What needs to be done:
Transcribe, word for word and without additions, each line below from the one containing "Open the Opens" through the one containing "Given: Click the Boolean operation icon", both ends included.

Records for the exercise:
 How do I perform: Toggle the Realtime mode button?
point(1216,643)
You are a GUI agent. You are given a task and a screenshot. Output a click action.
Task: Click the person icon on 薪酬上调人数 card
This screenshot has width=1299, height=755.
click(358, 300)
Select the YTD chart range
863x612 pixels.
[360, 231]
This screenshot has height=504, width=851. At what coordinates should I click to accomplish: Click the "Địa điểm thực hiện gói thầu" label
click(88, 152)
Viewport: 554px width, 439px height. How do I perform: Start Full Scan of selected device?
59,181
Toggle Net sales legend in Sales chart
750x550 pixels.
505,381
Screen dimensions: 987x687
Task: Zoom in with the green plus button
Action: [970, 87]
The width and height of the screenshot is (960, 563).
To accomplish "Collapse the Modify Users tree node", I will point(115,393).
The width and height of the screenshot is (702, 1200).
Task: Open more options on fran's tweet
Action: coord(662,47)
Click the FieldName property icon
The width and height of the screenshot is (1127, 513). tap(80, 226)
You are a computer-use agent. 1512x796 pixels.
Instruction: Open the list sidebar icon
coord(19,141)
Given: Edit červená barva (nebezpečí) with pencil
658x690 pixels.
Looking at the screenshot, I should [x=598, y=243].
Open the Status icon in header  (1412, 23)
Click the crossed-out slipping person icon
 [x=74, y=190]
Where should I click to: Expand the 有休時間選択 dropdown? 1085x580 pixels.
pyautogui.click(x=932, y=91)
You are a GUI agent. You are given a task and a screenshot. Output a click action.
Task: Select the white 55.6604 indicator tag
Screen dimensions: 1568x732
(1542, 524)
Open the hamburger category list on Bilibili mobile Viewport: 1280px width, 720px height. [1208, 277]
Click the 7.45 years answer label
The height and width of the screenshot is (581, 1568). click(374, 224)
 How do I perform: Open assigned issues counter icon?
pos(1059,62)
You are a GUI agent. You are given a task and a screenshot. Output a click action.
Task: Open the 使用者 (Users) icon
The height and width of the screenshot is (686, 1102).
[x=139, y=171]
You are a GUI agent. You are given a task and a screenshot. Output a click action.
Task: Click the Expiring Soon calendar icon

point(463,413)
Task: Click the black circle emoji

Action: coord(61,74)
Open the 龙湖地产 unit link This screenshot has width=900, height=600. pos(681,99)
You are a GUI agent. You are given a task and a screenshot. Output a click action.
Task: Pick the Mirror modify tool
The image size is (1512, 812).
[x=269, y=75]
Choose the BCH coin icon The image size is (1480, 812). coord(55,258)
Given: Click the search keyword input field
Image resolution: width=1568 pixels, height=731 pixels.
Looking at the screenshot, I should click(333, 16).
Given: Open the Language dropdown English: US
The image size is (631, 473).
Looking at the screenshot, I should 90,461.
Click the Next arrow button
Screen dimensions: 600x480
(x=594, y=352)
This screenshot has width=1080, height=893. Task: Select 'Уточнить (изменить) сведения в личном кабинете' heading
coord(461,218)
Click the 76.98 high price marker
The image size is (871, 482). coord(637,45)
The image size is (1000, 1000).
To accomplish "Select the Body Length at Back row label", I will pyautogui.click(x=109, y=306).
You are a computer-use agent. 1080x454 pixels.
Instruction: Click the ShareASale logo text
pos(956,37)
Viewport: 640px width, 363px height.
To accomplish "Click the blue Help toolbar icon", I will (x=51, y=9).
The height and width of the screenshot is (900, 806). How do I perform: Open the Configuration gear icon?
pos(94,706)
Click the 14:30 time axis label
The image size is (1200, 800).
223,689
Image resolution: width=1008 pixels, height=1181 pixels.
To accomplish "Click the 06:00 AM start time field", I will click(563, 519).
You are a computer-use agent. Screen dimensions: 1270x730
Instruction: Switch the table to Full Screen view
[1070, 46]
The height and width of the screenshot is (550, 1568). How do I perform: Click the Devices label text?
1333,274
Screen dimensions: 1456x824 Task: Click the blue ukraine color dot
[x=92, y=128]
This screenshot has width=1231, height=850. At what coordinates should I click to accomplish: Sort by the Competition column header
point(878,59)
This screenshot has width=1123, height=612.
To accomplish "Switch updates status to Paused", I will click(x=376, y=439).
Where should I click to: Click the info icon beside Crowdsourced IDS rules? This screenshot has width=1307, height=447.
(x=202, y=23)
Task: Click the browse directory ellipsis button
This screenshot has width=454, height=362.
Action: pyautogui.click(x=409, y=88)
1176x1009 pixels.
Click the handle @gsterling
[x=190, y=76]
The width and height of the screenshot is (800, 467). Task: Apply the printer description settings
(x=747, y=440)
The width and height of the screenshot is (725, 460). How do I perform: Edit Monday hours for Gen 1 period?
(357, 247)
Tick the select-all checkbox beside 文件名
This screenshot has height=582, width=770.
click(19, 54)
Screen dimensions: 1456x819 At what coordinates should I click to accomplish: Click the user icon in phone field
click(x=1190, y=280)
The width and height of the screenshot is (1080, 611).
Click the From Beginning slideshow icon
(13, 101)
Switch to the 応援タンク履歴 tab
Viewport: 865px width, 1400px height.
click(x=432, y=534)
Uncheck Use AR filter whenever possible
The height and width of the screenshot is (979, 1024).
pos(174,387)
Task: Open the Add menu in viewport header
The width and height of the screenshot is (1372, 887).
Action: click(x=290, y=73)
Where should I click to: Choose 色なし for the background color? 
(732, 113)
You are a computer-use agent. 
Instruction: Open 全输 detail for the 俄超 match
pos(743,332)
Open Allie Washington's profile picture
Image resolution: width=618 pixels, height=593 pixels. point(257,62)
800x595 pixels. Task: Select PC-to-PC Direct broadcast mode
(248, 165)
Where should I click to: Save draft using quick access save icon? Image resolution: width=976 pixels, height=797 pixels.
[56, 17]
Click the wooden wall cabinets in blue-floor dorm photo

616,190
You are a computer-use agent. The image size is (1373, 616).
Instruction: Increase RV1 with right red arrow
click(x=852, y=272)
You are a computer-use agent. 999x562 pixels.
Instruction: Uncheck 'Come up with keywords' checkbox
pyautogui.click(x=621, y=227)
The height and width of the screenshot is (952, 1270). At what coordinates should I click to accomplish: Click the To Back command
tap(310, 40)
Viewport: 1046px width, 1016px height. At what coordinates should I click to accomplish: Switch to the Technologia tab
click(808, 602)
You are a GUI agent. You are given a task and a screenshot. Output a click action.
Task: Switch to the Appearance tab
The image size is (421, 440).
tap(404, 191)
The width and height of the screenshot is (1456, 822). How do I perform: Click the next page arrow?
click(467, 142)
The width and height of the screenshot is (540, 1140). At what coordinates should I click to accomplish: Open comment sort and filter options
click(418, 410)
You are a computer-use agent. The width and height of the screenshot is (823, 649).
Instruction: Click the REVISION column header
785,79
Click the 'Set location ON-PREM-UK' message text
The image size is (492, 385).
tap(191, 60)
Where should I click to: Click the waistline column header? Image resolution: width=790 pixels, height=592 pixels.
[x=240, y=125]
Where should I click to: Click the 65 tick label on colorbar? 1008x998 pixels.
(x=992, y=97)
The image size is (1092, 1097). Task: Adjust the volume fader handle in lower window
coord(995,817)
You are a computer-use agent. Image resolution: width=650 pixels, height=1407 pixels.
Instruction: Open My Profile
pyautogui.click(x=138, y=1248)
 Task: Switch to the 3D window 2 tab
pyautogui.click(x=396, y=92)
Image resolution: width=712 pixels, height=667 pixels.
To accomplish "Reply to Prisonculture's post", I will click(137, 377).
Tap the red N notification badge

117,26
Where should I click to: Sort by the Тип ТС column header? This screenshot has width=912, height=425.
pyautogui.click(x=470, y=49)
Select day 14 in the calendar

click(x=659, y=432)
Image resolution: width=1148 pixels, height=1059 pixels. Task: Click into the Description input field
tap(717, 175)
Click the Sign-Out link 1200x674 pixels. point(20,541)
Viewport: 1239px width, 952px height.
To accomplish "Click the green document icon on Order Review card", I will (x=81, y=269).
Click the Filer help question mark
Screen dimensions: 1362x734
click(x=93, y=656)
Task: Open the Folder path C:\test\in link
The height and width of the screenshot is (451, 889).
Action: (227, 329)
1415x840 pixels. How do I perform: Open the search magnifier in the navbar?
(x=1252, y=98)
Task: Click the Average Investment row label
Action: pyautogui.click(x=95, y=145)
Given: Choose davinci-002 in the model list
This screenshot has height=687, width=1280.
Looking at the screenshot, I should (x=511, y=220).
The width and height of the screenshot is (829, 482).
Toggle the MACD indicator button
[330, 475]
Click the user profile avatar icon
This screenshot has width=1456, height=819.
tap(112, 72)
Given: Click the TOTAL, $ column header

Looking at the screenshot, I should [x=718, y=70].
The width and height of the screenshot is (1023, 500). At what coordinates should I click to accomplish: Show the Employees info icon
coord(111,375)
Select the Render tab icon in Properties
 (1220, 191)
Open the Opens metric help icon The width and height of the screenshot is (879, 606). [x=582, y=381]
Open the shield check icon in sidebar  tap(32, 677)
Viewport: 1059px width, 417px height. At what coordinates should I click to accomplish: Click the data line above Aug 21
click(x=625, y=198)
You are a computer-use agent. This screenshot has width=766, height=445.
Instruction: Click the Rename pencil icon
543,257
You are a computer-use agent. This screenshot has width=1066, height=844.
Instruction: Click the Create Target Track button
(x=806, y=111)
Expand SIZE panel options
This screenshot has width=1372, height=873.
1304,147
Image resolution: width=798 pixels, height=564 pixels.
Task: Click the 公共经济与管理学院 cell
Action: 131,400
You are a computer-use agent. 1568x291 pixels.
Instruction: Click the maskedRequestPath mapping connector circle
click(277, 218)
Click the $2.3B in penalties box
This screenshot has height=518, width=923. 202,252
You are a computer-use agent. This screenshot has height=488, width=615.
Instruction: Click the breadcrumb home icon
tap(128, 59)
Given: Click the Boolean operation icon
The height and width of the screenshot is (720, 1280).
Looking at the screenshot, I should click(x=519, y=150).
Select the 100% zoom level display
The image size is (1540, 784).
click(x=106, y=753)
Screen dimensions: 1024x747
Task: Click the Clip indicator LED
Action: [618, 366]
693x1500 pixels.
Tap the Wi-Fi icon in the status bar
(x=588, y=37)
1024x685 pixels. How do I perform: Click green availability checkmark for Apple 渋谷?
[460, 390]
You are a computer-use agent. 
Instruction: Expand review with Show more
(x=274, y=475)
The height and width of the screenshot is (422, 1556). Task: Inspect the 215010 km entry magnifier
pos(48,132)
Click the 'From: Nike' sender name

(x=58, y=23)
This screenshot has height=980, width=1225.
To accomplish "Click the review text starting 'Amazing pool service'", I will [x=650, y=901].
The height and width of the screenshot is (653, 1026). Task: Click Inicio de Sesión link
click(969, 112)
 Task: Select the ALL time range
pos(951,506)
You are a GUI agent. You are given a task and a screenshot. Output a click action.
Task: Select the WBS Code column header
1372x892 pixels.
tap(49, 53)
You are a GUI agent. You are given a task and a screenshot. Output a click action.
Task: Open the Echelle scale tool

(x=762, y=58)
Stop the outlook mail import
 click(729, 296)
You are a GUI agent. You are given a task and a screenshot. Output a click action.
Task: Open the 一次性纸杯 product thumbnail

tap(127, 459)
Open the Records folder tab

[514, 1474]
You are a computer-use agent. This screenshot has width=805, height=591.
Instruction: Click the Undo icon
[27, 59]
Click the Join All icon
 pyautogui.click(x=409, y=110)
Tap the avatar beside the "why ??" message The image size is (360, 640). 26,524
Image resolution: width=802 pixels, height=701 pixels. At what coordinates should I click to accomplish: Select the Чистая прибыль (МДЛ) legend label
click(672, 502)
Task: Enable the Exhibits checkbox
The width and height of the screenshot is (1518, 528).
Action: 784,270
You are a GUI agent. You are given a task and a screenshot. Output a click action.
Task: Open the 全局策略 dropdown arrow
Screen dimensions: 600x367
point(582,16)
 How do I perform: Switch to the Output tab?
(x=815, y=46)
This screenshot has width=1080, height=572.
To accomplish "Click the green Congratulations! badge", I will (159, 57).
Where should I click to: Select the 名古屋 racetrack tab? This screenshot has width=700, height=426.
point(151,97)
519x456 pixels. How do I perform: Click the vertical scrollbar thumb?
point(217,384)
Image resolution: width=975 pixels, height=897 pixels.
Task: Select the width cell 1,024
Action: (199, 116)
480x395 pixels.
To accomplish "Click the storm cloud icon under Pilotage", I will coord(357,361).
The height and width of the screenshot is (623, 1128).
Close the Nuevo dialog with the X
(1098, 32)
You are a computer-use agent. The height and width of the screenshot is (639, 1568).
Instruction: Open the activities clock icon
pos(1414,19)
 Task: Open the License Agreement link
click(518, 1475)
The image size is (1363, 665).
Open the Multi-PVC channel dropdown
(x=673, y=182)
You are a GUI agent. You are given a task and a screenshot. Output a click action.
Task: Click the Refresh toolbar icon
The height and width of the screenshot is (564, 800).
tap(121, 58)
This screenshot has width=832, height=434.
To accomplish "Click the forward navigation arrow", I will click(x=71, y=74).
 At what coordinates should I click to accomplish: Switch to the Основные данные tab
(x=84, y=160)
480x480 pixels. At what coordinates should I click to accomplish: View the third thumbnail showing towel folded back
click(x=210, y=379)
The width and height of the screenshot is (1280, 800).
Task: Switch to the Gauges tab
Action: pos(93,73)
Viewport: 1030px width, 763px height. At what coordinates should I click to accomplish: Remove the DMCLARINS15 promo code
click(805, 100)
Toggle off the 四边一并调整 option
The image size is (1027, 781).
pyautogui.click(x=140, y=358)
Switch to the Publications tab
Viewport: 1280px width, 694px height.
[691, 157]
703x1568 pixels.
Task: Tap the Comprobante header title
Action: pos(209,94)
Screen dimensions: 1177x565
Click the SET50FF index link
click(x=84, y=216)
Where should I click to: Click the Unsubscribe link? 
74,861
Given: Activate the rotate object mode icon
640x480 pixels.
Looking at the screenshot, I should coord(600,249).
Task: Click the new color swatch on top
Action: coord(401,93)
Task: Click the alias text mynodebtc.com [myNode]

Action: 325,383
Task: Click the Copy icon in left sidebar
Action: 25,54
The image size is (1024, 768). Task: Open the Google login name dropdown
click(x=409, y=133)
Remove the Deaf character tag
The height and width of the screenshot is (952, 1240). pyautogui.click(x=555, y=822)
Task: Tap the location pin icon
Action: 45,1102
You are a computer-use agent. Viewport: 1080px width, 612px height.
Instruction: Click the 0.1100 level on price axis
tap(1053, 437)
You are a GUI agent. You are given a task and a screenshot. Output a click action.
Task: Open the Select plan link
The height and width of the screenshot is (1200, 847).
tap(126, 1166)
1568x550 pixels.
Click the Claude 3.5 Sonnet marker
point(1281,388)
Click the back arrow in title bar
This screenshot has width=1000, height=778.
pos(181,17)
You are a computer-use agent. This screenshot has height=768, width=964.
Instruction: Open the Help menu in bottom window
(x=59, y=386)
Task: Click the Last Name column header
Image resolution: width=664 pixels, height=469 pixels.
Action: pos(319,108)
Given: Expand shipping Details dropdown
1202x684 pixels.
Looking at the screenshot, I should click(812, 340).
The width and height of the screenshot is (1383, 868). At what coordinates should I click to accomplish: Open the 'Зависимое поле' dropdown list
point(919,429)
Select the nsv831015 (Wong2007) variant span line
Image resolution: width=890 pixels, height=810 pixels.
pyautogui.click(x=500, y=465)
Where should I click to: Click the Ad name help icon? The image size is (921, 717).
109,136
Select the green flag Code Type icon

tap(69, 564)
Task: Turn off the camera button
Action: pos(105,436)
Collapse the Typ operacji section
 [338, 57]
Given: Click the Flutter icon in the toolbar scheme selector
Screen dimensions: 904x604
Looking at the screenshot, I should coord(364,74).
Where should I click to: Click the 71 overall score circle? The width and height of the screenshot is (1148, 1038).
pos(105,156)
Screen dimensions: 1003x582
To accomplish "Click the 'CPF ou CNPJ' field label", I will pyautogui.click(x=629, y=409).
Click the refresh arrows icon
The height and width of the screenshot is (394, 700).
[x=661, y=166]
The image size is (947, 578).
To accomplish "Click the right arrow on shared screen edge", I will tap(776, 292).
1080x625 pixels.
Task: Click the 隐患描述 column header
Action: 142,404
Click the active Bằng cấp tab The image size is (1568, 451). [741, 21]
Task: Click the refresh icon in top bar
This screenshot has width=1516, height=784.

Answer section:
Open the Opens metric help icon The width and height of the screenshot is (879, 606). [x=582, y=381]
Open the shield check icon in sidebar  tap(32, 677)
Viewport: 1059px width, 417px height. At what coordinates should I click to accomplish: Click the data line above Aug 21
click(x=625, y=198)
You are a computer-use agent. This screenshot has width=766, height=445.
Instruction: Click the Rename pencil icon
543,257
You are a computer-use agent. This screenshot has width=1066, height=844.
Instruction: Click the Create Target Track button
(x=806, y=111)
Expand SIZE panel options
This screenshot has width=1372, height=873.
1304,147
Image resolution: width=798 pixels, height=564 pixels.
Task: Click the 公共经济与管理学院 cell
Action: 131,400
You are a computer-use agent. 1568x291 pixels.
Instruction: Click the maskedRequestPath mapping connector circle
click(277, 218)
Click the $2.3B in penalties box
This screenshot has height=518, width=923. 202,252
You are a computer-use agent. This screenshot has height=488, width=615.
Instruction: Click the breadcrumb home icon
tap(128, 59)
Given: Click the Boolean operation icon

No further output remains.